=== Begin Enclosure ===
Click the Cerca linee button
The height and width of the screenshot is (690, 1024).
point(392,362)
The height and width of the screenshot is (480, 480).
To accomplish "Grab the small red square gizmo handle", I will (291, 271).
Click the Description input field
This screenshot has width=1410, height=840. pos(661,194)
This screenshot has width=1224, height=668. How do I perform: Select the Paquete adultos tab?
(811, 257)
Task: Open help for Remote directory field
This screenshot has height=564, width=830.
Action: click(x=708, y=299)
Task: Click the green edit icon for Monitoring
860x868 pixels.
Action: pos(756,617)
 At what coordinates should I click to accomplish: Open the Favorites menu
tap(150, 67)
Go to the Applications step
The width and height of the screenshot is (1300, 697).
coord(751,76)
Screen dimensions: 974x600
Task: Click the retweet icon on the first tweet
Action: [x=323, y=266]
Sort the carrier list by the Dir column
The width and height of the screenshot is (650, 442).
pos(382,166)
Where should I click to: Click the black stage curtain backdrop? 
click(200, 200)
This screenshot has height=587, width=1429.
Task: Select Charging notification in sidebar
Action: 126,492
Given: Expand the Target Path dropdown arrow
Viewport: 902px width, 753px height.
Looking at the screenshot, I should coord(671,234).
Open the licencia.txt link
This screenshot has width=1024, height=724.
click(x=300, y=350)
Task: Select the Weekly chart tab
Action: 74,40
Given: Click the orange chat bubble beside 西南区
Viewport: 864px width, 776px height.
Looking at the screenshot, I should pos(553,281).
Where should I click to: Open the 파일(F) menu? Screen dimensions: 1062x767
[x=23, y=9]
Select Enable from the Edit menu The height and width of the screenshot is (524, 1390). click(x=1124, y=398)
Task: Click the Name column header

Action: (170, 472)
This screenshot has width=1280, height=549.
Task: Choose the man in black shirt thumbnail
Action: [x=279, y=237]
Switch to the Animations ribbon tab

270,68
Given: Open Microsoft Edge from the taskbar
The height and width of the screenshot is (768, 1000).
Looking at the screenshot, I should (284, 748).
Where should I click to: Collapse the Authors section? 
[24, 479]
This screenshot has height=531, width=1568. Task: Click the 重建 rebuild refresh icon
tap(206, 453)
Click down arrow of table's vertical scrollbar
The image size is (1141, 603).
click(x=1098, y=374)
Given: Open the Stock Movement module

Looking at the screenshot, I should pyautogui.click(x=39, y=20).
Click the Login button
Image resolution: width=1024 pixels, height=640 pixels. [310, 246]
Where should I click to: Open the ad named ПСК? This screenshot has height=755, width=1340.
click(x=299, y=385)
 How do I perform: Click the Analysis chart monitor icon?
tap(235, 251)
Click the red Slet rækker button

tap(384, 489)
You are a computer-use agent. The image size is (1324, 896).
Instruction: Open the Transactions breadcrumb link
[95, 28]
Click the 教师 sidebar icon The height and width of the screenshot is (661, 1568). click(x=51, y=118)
=== End Enclosure ===
→ Your assignment
Exactly how many lines in the listing above contain the word "from"? Only the number should be given.

→ Task response
2